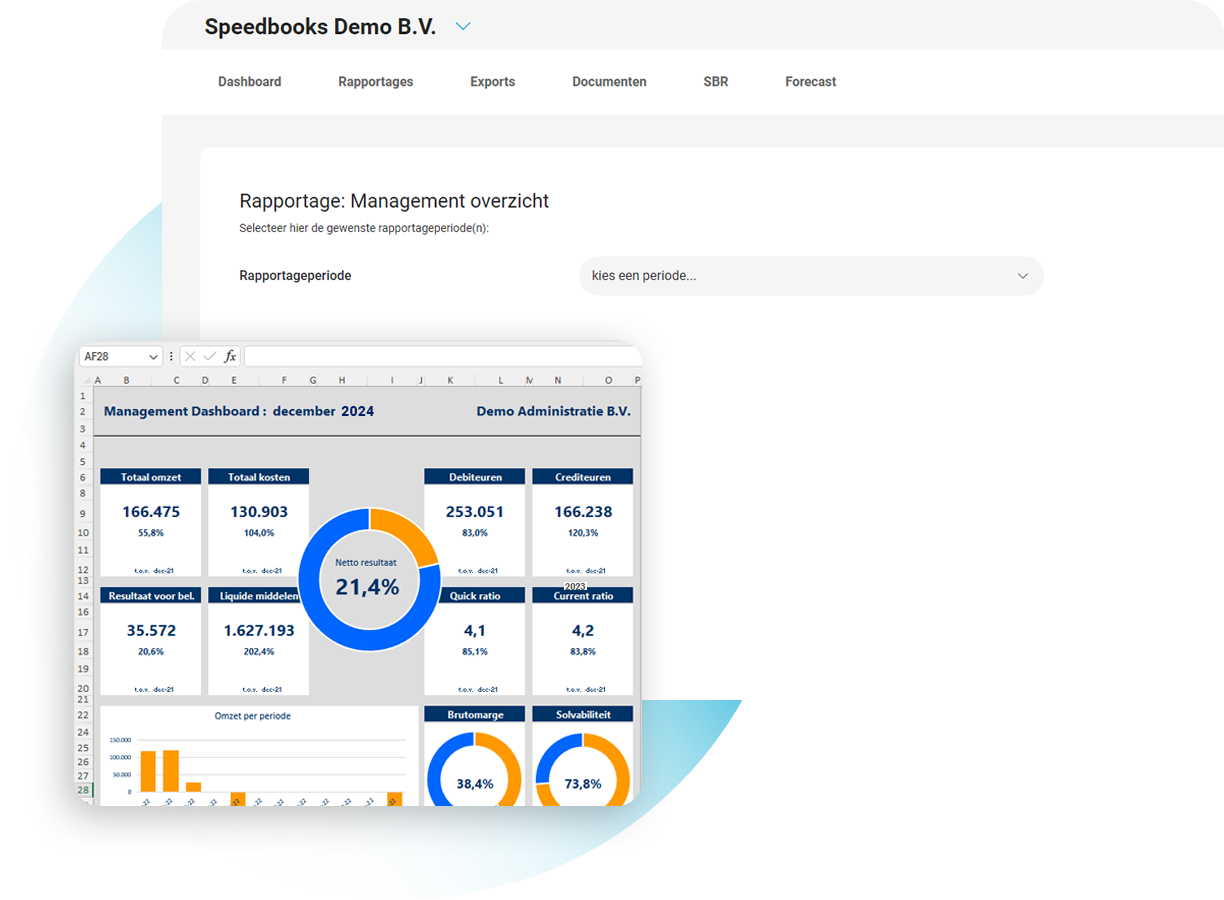1224x900 pixels.
Task: Click the Debiteuren KPI tile
Action: tap(474, 520)
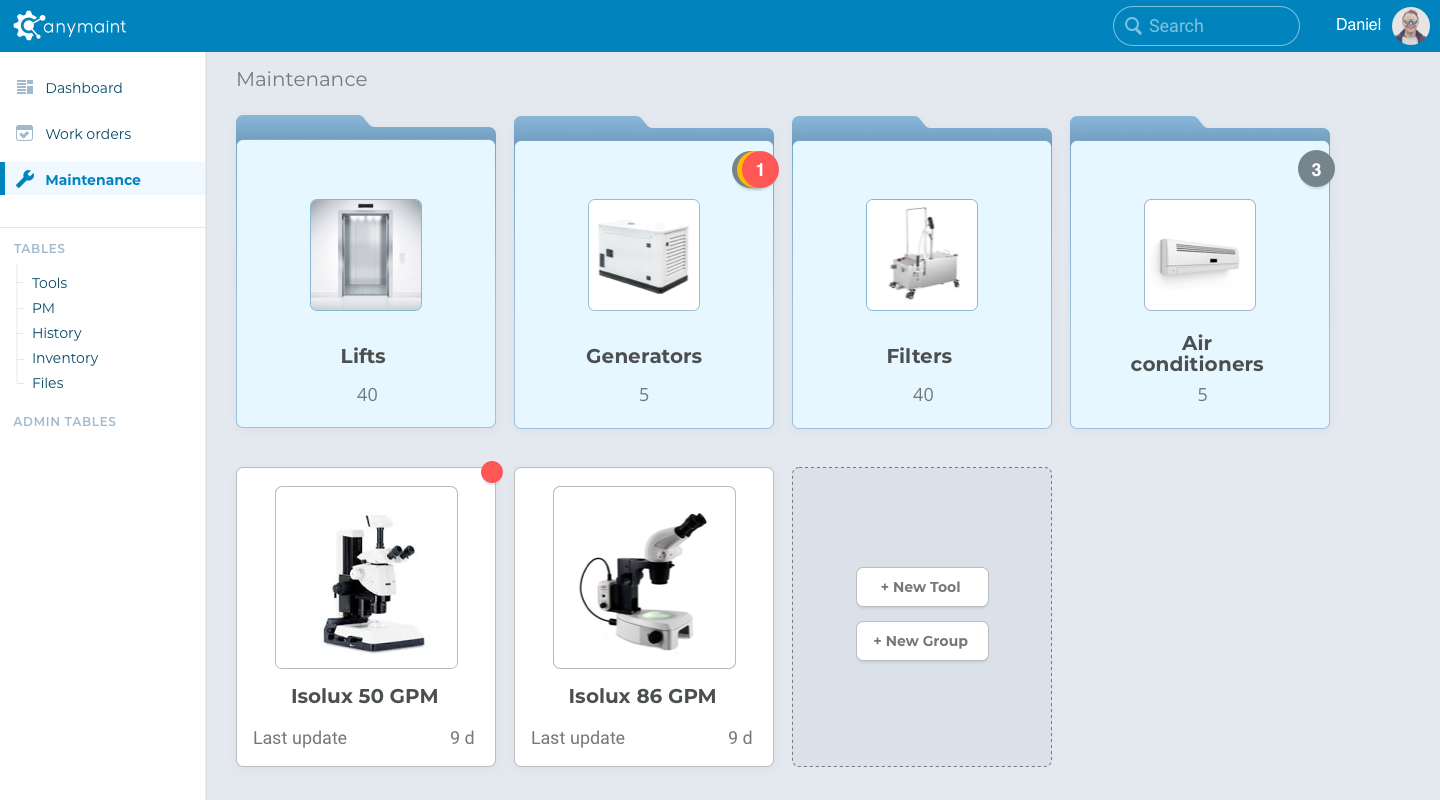Open the History table from the sidebar

56,332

● Task requirements
Reproduce the text of every entry above word for word, leaving out the pictures.

● Solution for this problem
1224x900 pixels.
Task: Click the Debiteuren KPI tile
Action: tap(474, 520)
Open the History table from the sidebar

56,332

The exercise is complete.